The complaint, filed on Oct. 24 in the Franklin County Court of Common Pleas, asserts that lawmakers violated the single-subject rule in the Ohio Constitution when they tacked the air pollution provisions onto the massive budget bill.

“This is fundamentally unrelated to the main purpose of the biennial budget,” Waggoner said. ​“And it was stuck in here in an intentional way so that folks would not have an opportunity to see it, talk about it, or debate its merits.”

The Sierra Club, Ohio Environmental Council, and other groups raised a similar argument two years ago after eleventh-hour changes to a bill about poultry included a new definition of natural gas as ​“green energy.” That case, also at the Franklin County Court of Common Pleas, has been briefed, and parties are waiting for Judge Kimberly Cocroft to issue her ruling.

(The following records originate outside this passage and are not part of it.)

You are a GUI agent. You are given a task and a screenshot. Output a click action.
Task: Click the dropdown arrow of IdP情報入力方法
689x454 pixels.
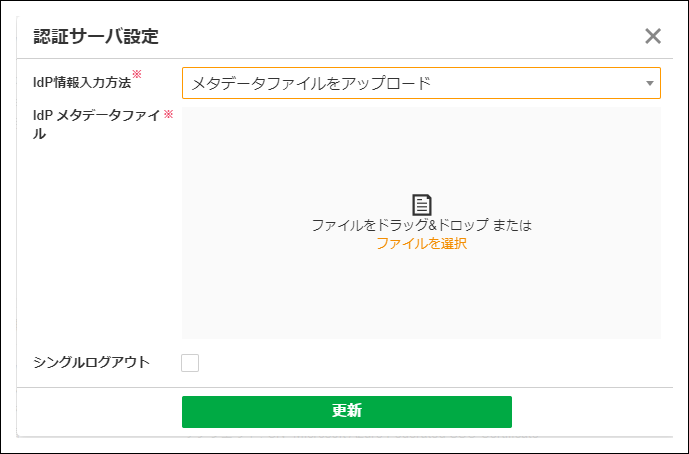[x=649, y=83]
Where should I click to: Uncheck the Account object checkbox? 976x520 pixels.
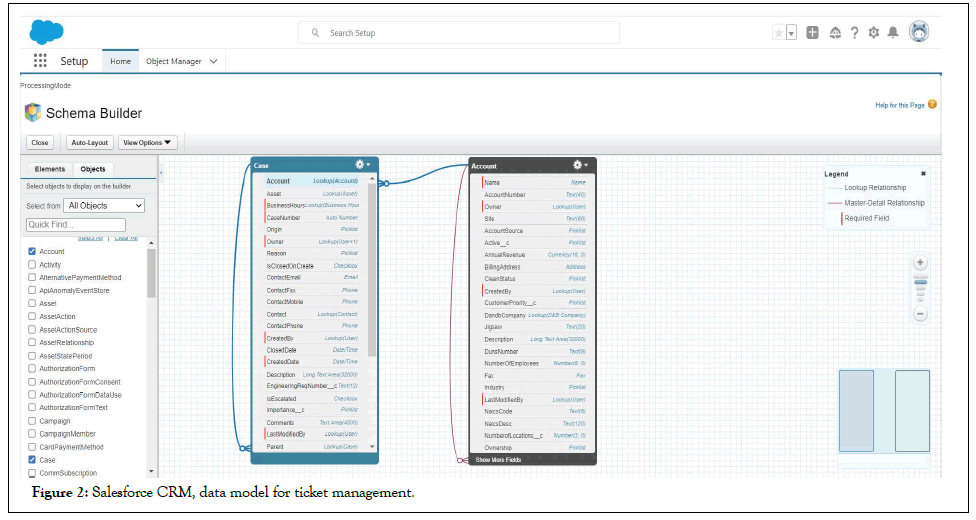pyautogui.click(x=33, y=252)
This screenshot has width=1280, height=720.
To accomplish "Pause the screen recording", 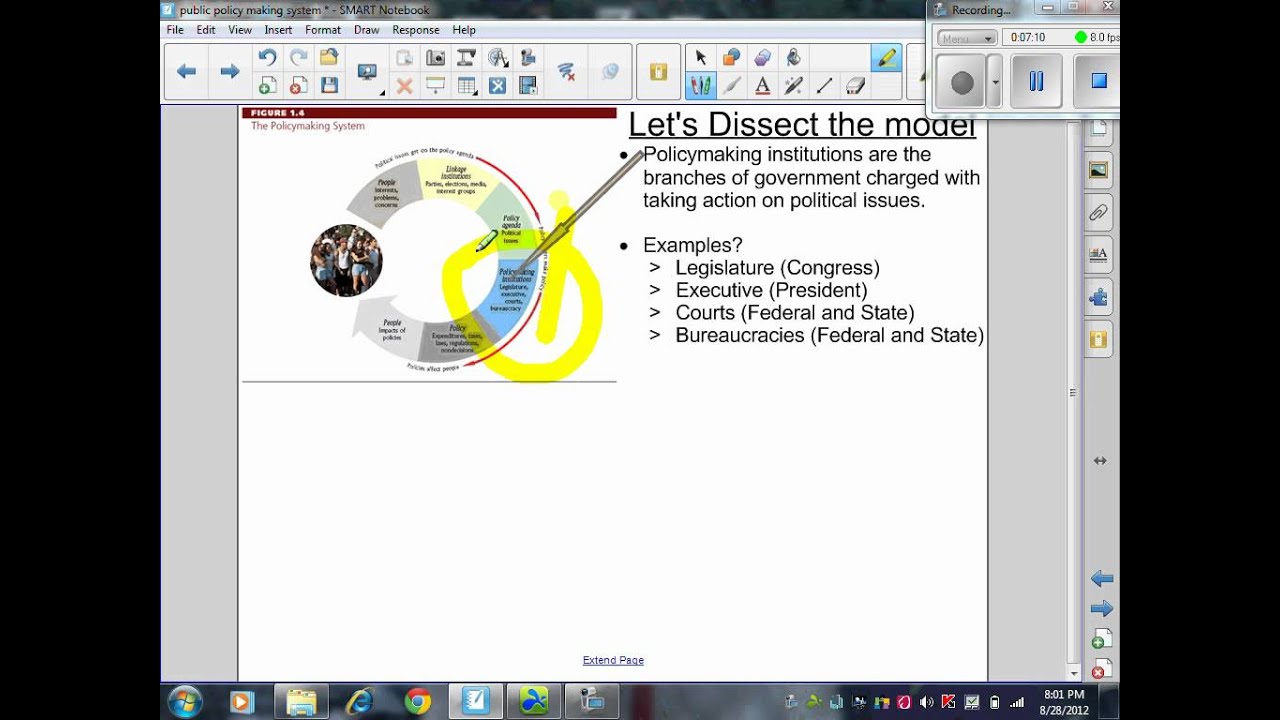I will [x=1036, y=81].
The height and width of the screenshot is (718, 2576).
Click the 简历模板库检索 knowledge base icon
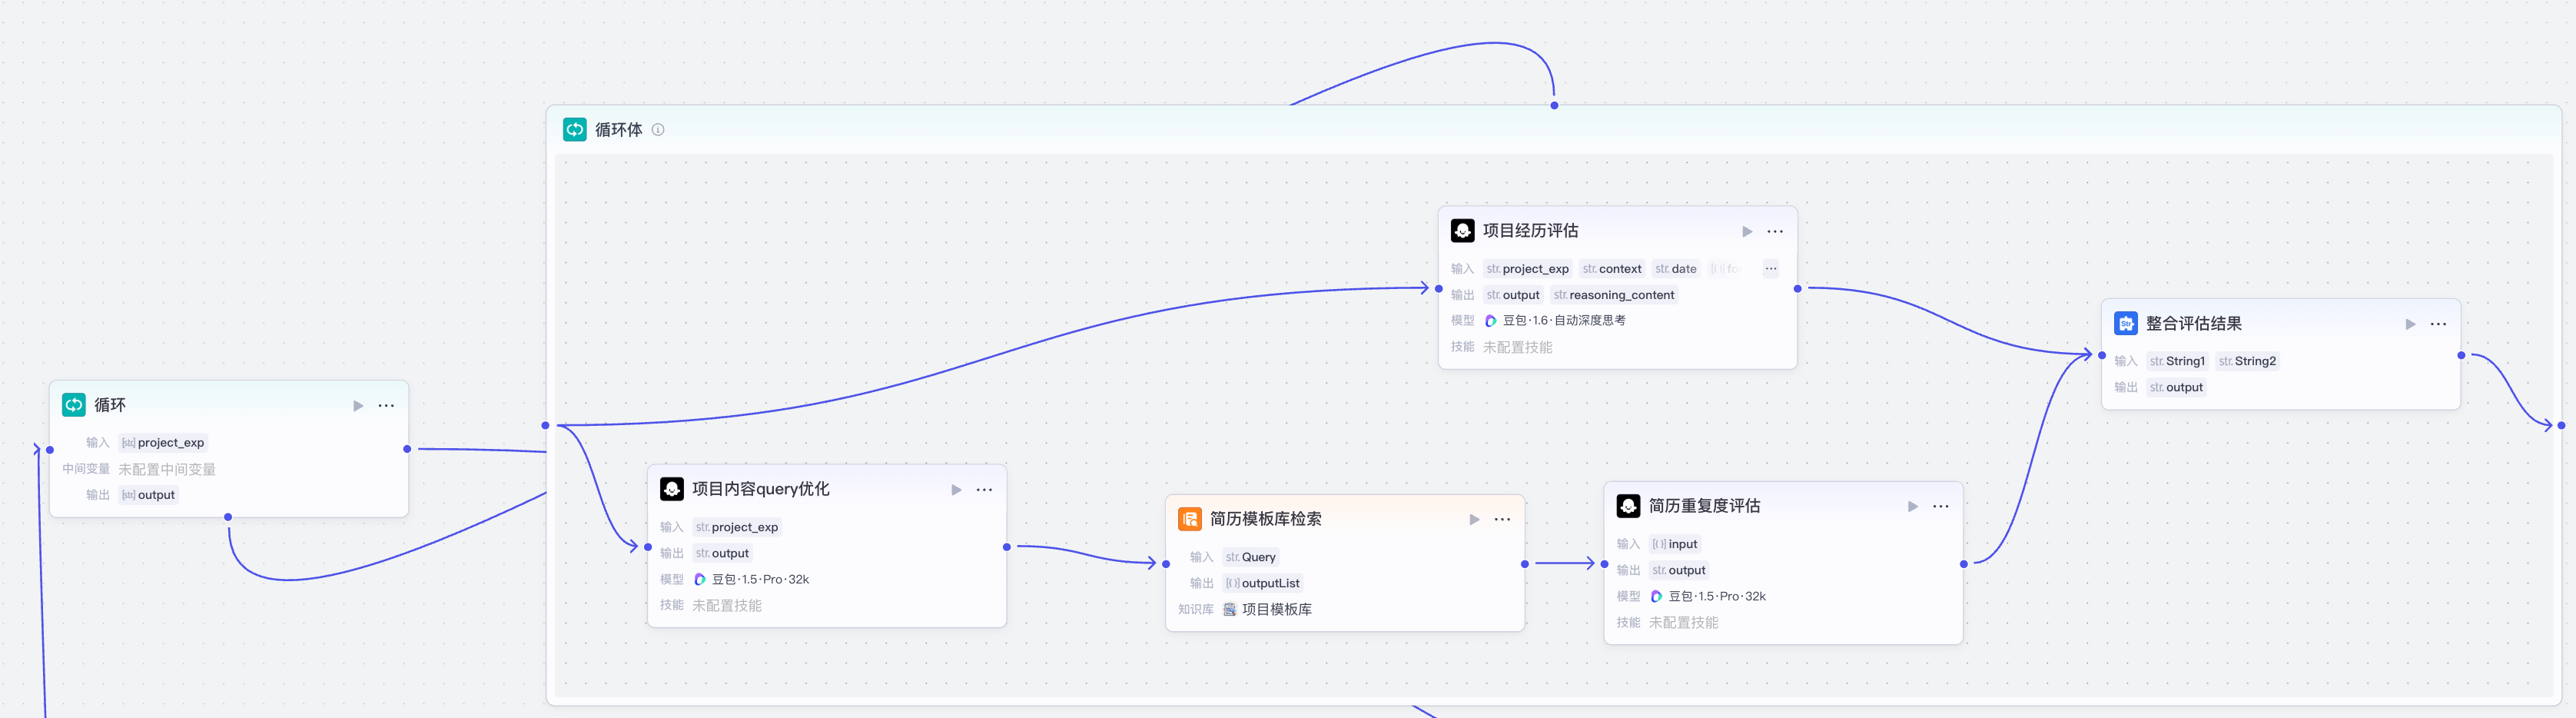tap(1189, 519)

A 2019 decision in Paulding County, Ohio, rejected a challenge to the late amendment in the 2014 budget bill that tripled property-line setbacks for turbines on wind farms. That case wasn’t appealed and would not bind the court in Franklin County.

Despite the similarities, the new lawsuit is different because the ban goes beyond how state agencies operate, Leppla said. ​“The air nuisance rule was created specifically to allow Ohioans who are suffering from noxious air pollution and nuisances to protect themselves when the government does not act.”

HB 96 is not the first attempt to take away Ohioans’ right to bring air nuisance claims. In 2020, the first Trump administration’s U.S. Environmental Protection Agency removed Ohio’s air nuisance rule, Waggoner noted.

The Ohio Environmental Council, the Sierra Club, Ballinger, and another Sierra Club member mounted a successful challenge in federal court, but due to delays in agency action it wasn’t until this February that the rule became effective again.

“And now here we are with the Ohio legislature attempting to remove it again, when it had already been found to be illegal to do so,” Leppla said.

To prevent another lapse, the plaintiffs in the new lawsuit have asked Judge Julie Lynch to grant a preliminary injunction against removing the rule while the case proceeds.

As defendants, the State of Ohio and the director of Ohio EPA have 28 days to file responses after the complaint was served. What happens next will depend on those filings and the judge’s rulings on any motions.

The Ohio attorney general’s office did not respond to Canary Media’s request for comment. Ohio EPA spokesperson Bryant Somerville said the agency is reviewing the lawsuit but had no further response because the matter is in litigation.